◆ **WRITTEN INSTRUCTION**
Put the items into a two-column CSV with the headers text and answer, one row per item. Begin at the line that has "Click the pin icon beside Fäst i Snabbåtkomst" and stop after the line that has "point(360,39)". Quote each field, replace line breaks with spaces, and leave the pictures out.

[Stored data]
----

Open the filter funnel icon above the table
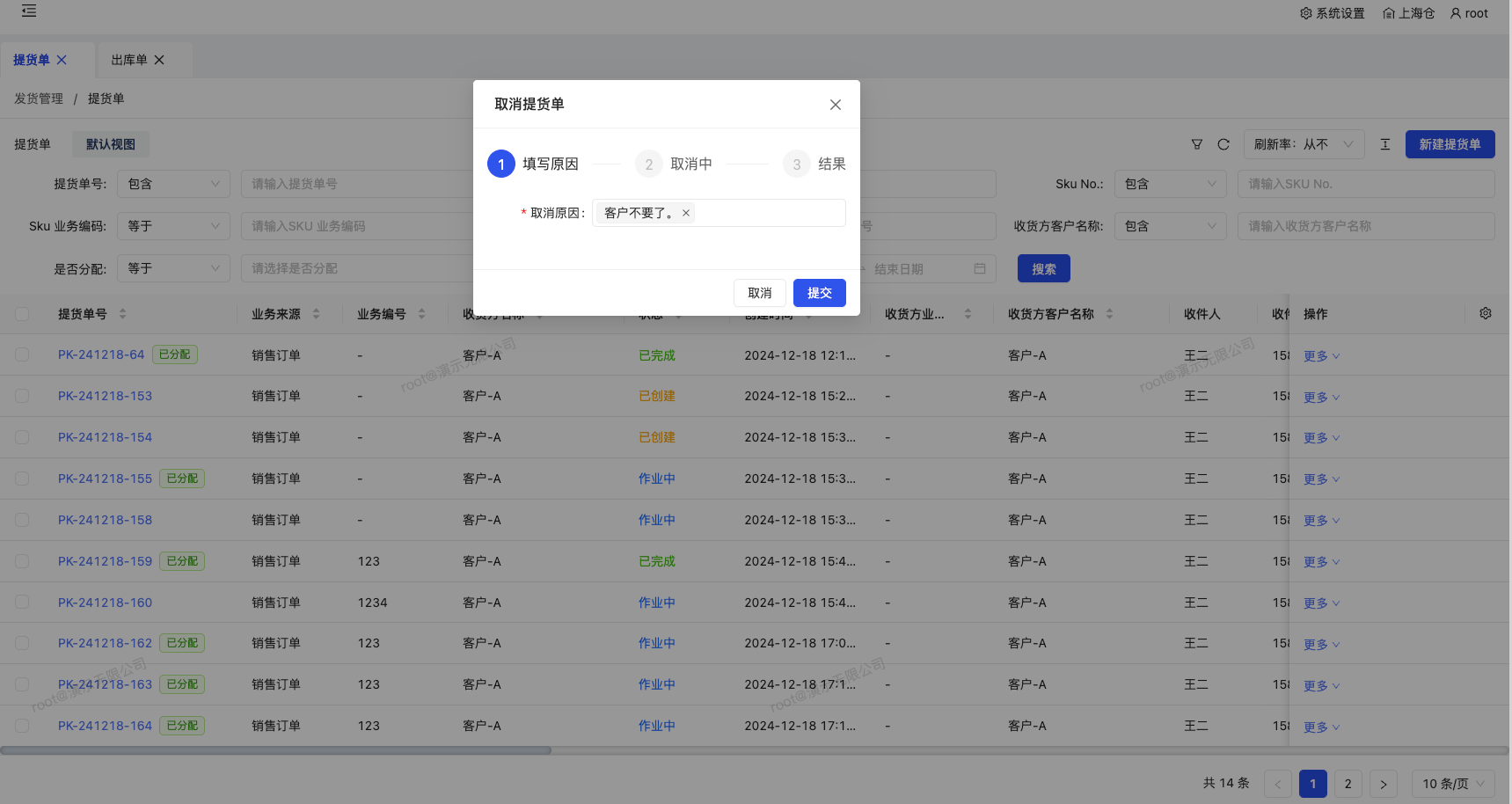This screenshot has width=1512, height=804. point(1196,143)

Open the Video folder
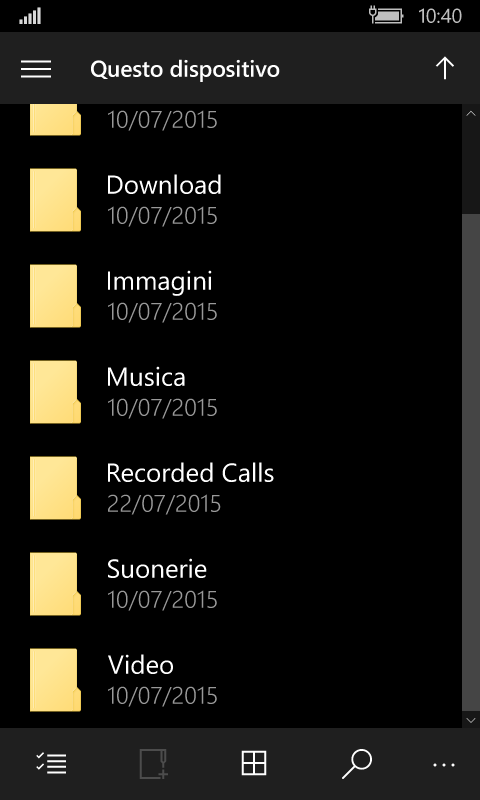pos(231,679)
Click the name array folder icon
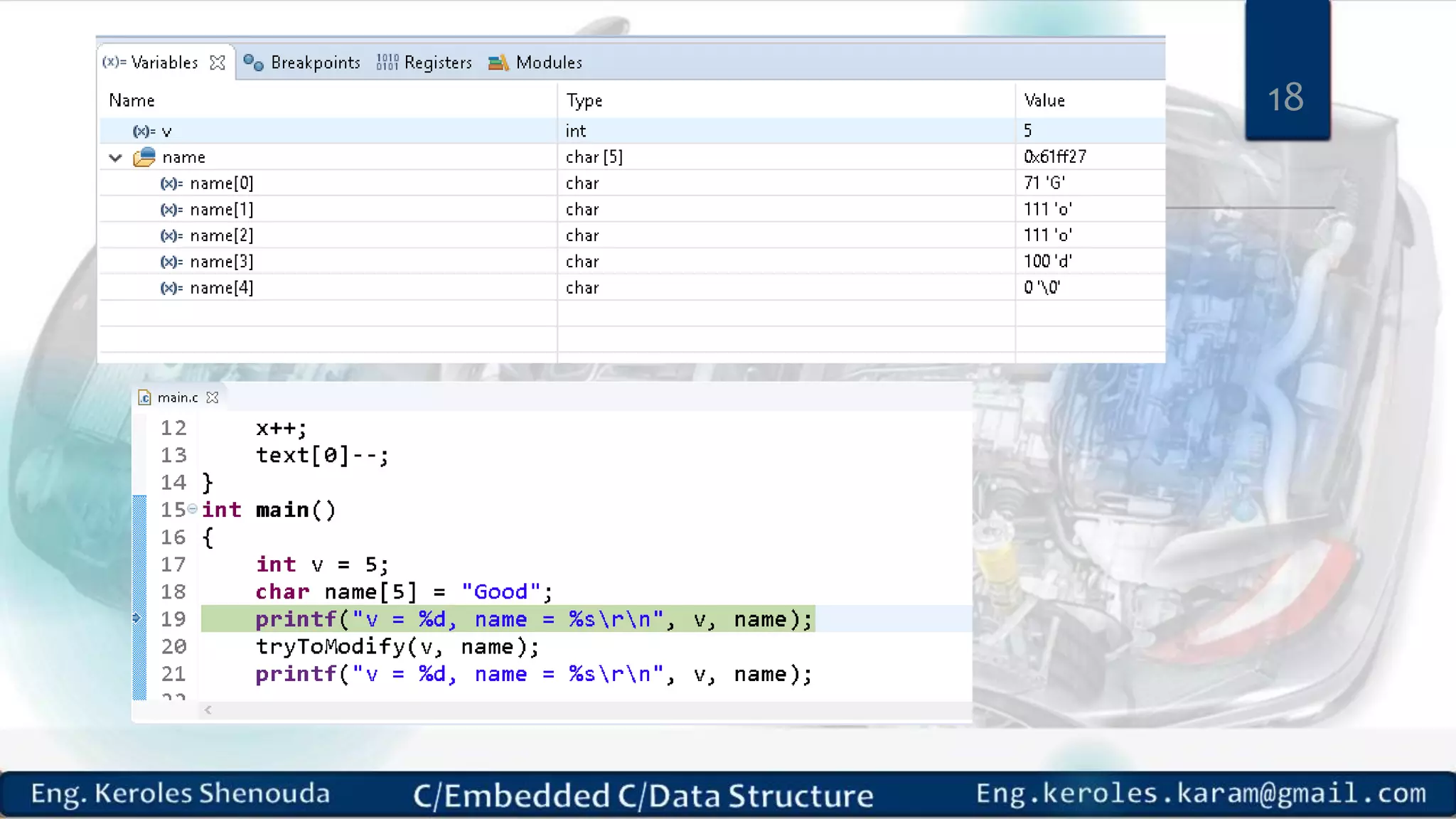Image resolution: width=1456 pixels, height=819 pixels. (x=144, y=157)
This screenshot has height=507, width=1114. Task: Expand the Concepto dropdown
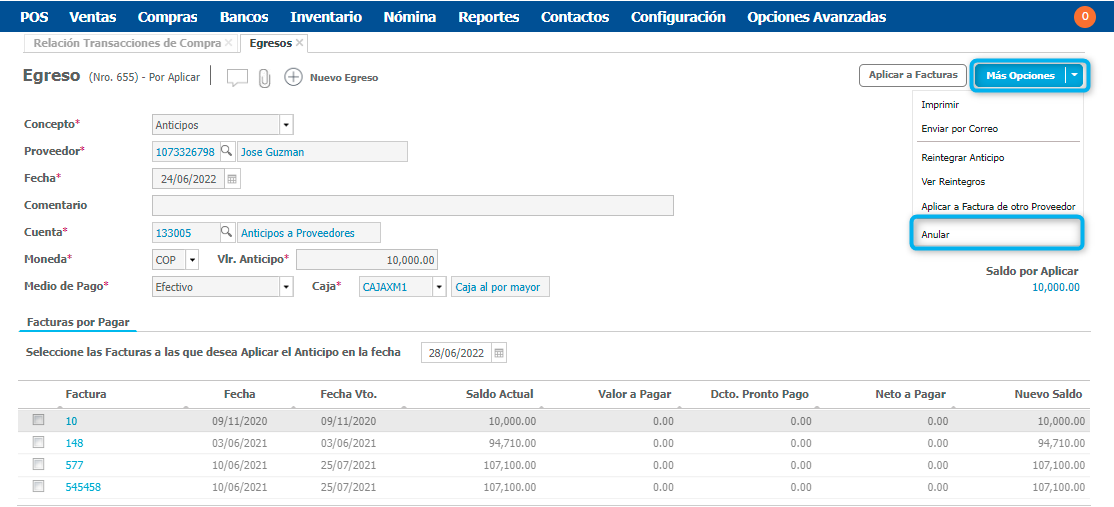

----

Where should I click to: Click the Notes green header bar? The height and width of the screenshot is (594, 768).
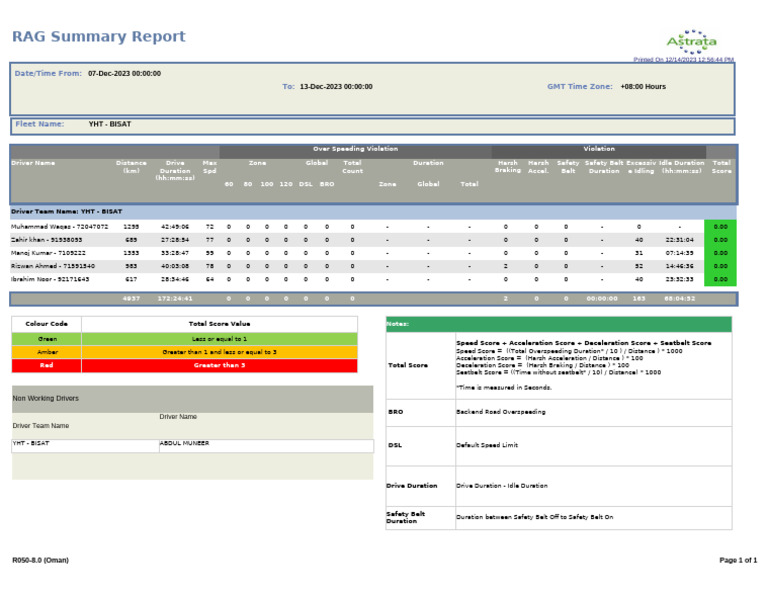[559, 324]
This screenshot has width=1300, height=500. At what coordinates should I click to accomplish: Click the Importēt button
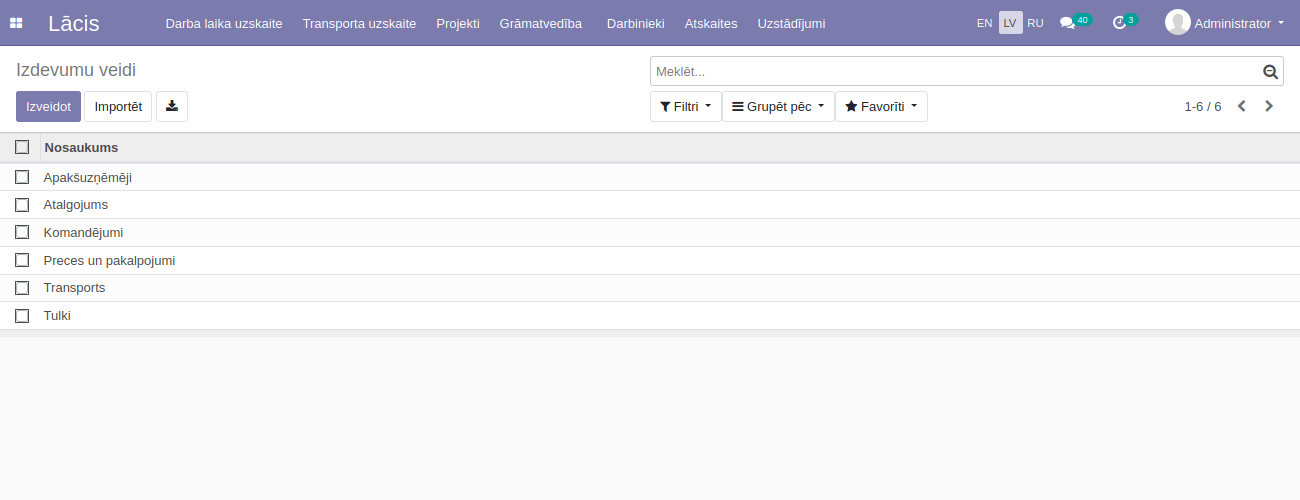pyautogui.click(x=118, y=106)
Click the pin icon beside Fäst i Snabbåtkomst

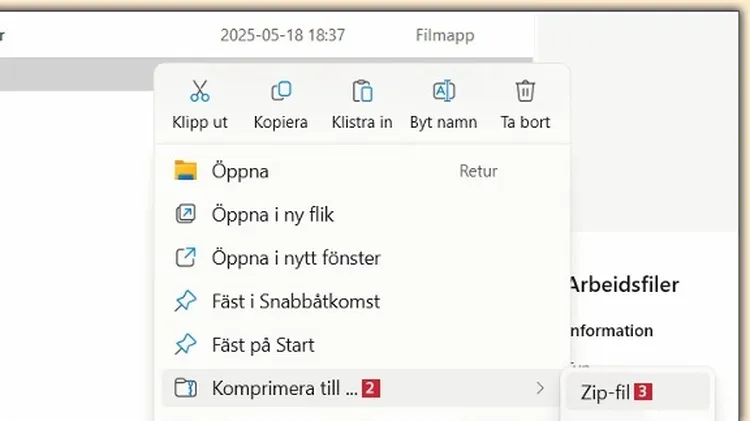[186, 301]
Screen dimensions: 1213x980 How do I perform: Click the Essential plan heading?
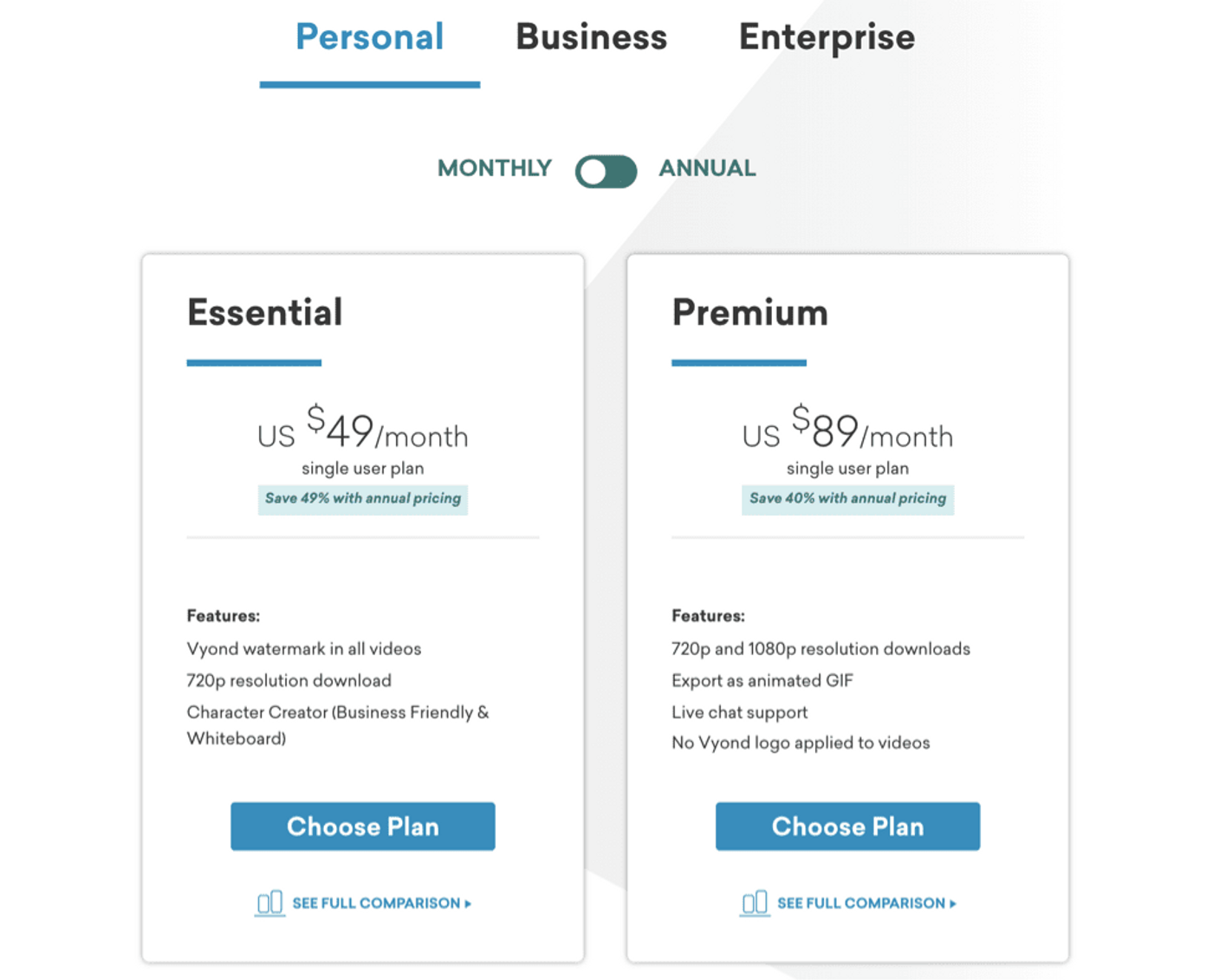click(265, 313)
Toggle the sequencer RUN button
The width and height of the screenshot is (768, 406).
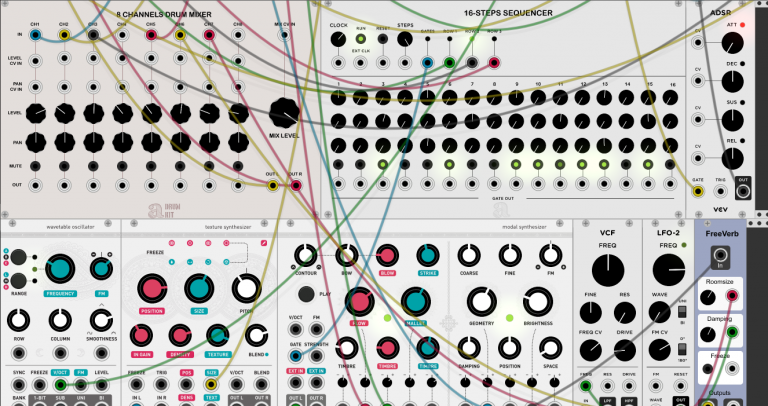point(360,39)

----

◆ **RESULT OF THE EXERCISE**
text,answer
"Click the pin icon beside Fäst i Snabbåtkomst","[186, 301]"
"Screen dimensions: 1213x980 How do I perform: Click the Essential plan heading?","click(265, 313)"
"Toggle the sequencer RUN button The width and height of the screenshot is (768, 406).","point(360,39)"